# [YOUR OBJECTIVE]
Where the line with "Screen dimensions: 934x681" appears below, start writing out lines exactly, and finish with the line with "Click the apps and services activity icon", which is included; write out nothing else.

[Collected data entries]
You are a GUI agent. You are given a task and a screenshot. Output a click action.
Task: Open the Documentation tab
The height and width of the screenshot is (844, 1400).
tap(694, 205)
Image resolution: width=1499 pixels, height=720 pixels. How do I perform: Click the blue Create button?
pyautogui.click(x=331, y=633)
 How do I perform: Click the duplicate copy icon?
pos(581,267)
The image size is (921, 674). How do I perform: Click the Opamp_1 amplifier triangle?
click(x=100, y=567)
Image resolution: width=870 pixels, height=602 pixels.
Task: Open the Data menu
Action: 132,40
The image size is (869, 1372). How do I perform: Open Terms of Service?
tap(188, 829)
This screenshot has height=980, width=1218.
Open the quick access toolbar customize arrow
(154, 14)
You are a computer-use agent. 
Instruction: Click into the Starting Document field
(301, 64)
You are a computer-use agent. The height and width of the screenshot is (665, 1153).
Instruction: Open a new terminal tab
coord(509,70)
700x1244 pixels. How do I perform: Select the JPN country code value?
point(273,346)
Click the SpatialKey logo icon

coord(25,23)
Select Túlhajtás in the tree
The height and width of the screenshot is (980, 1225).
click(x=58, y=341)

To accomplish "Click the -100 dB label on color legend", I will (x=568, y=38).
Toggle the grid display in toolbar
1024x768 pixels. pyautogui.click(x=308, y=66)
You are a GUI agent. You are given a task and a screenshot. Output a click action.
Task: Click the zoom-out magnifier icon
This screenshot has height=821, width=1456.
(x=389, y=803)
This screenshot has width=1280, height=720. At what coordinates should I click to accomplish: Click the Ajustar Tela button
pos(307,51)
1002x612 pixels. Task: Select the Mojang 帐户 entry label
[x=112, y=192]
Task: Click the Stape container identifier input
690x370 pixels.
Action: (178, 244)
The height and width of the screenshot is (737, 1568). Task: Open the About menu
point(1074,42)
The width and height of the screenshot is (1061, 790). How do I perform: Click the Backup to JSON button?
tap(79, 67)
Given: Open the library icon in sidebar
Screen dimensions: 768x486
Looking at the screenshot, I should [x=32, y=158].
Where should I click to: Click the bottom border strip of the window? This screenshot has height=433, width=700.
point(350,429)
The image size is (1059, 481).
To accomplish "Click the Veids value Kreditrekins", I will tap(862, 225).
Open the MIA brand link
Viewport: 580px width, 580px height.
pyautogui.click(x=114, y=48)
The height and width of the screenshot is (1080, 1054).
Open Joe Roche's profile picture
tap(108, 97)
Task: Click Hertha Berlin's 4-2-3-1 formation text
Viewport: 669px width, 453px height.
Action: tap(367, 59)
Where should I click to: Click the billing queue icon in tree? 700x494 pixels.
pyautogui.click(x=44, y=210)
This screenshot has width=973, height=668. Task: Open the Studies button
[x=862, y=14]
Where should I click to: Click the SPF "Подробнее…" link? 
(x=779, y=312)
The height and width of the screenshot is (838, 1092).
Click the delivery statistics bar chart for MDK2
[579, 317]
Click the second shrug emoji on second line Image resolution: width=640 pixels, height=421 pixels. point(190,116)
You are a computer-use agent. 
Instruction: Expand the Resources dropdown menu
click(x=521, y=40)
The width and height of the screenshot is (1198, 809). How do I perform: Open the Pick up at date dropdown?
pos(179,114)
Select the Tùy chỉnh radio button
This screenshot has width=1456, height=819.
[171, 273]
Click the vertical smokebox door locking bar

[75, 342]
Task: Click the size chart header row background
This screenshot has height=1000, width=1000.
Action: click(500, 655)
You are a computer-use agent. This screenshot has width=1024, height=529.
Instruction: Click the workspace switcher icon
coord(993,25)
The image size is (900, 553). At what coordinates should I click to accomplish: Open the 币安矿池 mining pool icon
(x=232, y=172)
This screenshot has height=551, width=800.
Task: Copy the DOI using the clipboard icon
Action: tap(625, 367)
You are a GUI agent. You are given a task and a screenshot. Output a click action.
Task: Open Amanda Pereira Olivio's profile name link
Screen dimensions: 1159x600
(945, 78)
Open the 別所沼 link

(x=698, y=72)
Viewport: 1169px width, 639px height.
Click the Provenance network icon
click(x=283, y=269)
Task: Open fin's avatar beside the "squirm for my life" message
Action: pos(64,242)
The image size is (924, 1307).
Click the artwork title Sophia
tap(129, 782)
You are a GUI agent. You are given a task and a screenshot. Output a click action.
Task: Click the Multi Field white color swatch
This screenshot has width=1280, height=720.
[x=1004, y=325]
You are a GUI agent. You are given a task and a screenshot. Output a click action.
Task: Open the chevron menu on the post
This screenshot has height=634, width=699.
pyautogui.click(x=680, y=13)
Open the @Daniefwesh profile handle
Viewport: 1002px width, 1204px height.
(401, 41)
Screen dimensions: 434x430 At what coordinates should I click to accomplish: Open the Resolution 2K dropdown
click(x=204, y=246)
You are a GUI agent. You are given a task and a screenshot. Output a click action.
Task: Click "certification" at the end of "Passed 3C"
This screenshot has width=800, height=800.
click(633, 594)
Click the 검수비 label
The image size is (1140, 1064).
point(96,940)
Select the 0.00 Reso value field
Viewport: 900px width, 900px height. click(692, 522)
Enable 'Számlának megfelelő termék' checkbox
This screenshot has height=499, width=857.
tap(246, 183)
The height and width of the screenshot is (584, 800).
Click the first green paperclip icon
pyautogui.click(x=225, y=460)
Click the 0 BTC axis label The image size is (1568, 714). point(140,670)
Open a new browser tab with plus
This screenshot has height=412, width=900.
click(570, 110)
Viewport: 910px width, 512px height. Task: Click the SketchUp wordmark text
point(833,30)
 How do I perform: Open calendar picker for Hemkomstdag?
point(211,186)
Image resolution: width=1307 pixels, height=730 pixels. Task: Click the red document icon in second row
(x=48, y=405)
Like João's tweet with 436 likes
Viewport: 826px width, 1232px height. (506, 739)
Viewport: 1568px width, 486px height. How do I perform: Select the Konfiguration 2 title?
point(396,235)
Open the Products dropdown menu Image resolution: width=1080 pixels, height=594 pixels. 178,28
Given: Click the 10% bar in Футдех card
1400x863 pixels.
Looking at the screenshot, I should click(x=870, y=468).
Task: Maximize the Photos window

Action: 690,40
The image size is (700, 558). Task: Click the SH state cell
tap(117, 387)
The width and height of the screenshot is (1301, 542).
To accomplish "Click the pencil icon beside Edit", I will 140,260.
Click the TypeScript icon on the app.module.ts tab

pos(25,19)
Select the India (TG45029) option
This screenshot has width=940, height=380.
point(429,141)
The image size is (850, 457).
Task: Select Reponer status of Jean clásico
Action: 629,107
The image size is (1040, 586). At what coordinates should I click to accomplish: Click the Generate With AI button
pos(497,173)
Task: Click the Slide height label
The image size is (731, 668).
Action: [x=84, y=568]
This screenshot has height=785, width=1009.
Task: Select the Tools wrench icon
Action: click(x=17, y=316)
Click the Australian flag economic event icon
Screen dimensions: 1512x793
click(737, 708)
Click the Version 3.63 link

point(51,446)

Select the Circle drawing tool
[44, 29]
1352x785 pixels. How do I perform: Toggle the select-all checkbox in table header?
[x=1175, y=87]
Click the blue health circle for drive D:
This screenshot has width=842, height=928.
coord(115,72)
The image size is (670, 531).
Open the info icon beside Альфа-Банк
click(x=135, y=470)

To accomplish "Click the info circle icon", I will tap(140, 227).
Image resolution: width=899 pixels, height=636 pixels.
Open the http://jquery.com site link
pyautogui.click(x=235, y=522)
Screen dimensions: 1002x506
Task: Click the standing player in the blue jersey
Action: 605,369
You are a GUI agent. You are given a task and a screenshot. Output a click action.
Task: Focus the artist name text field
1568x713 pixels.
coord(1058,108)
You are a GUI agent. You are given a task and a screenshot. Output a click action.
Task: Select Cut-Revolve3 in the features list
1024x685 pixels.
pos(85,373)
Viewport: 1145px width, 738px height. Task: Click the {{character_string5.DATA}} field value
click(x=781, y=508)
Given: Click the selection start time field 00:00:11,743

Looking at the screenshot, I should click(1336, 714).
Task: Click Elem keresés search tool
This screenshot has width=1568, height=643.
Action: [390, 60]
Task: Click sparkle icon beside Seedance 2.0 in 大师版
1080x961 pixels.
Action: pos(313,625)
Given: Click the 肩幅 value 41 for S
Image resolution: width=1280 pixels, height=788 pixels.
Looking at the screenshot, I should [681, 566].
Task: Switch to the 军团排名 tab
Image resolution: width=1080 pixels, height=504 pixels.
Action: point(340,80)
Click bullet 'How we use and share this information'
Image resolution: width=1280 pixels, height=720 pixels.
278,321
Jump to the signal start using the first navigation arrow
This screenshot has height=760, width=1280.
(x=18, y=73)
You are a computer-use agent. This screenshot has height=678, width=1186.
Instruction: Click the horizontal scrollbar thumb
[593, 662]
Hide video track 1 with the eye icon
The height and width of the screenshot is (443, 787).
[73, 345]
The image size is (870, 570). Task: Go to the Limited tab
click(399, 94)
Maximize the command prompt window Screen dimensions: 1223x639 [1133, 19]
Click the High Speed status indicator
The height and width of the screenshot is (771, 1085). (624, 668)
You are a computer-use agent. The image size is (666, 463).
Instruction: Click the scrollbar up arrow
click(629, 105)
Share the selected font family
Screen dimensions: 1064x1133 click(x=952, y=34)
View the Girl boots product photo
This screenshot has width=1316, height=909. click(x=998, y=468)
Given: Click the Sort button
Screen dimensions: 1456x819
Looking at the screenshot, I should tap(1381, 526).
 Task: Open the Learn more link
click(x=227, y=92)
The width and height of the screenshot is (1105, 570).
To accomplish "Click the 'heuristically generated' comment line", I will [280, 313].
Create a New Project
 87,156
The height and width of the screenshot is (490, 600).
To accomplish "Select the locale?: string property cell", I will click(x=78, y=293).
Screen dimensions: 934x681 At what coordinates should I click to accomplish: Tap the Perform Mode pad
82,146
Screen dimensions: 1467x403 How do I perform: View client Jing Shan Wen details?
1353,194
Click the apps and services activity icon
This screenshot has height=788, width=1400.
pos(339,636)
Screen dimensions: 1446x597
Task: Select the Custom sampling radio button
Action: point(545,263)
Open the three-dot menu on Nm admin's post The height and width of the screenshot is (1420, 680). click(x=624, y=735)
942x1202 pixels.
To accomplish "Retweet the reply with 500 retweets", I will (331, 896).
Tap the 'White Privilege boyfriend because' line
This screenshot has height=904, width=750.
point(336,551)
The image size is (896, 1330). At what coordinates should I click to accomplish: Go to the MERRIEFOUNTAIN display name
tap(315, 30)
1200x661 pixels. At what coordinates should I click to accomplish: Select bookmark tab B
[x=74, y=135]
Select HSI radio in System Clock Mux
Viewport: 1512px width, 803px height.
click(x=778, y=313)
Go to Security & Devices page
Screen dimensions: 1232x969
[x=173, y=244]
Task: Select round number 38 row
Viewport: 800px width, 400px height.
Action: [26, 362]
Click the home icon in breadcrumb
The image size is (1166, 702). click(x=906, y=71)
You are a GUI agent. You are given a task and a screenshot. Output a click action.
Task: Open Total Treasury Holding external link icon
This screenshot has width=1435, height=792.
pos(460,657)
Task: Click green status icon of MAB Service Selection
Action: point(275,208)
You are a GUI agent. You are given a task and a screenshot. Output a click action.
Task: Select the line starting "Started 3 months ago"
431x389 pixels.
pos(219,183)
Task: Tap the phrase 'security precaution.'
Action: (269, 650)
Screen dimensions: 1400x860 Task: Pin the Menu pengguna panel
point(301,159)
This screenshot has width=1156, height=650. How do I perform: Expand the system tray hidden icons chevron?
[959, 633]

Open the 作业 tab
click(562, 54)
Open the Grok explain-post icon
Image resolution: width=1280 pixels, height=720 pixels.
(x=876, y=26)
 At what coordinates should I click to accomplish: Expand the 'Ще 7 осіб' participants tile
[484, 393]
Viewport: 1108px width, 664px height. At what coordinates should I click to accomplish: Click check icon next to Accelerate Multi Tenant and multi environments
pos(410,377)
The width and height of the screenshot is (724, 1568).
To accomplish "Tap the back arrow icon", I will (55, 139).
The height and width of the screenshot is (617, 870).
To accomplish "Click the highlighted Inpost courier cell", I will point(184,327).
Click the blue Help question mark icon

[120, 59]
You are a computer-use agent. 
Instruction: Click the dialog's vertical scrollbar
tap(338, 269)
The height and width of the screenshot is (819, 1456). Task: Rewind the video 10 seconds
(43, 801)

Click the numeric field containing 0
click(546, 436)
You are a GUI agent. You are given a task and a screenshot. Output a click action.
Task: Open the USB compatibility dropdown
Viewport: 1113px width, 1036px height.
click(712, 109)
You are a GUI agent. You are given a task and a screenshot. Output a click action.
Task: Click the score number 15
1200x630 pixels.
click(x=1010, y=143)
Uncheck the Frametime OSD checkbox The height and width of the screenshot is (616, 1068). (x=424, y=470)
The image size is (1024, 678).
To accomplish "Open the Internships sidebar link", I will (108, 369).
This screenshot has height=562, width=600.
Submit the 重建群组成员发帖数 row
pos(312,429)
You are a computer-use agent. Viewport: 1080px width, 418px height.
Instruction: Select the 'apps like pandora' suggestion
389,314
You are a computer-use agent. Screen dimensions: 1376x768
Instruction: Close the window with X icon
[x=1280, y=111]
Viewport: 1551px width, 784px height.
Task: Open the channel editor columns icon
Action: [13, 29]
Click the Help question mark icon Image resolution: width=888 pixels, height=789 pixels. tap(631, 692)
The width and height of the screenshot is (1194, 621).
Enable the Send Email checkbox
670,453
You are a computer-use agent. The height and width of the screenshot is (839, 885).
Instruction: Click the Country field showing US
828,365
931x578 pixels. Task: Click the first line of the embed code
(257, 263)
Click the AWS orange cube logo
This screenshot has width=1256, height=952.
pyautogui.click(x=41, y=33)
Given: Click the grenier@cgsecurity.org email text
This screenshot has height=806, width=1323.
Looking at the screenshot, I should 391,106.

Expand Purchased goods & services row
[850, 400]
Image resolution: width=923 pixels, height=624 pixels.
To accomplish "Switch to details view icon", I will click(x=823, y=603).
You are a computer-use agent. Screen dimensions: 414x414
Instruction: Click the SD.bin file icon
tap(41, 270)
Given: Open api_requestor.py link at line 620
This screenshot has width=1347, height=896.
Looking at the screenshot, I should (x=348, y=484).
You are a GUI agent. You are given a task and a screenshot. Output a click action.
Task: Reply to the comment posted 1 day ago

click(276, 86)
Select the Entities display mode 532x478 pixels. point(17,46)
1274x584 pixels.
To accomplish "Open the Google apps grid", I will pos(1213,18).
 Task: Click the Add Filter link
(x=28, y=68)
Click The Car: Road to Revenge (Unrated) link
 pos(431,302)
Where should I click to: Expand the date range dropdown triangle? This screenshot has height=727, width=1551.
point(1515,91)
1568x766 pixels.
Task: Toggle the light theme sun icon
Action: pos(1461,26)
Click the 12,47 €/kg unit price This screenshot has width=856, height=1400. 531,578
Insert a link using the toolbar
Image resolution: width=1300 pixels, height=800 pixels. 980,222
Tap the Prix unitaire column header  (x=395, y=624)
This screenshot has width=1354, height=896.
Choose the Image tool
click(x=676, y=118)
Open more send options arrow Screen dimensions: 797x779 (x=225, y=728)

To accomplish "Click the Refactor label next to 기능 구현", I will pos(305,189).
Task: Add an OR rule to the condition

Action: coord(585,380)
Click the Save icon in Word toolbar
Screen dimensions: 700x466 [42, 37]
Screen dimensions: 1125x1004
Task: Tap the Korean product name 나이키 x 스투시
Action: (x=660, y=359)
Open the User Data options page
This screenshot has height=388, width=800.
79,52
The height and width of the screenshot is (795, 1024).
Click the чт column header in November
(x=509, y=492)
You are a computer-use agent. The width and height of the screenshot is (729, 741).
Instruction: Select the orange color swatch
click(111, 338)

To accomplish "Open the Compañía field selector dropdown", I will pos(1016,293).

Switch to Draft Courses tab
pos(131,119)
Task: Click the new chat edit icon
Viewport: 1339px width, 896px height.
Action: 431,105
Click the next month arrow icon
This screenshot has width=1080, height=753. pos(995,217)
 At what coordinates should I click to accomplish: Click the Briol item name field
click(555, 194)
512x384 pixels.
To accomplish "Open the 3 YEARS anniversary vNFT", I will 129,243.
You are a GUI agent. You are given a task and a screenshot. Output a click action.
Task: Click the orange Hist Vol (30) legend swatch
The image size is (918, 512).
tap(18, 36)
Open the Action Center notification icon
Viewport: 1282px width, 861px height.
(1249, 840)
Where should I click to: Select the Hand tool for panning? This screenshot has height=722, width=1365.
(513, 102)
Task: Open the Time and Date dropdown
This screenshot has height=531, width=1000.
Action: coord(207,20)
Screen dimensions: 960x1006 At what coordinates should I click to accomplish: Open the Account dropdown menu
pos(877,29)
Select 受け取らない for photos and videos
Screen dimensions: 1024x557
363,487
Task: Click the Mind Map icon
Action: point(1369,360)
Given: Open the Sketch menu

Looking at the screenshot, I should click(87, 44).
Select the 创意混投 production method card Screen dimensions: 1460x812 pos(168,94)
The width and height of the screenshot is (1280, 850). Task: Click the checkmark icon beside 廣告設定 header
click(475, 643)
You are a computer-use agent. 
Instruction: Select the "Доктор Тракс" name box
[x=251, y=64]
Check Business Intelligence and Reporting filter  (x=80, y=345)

# [RESULT FOR THIS EXERCISE]
Screen dimensions: 934x681 At what coordinates should I click to accomplish: Tap the Perform Mode pad
82,146
Screen dimensions: 1467x403 How do I perform: View client Jing Shan Wen details?
1353,194
Click the apps and services activity icon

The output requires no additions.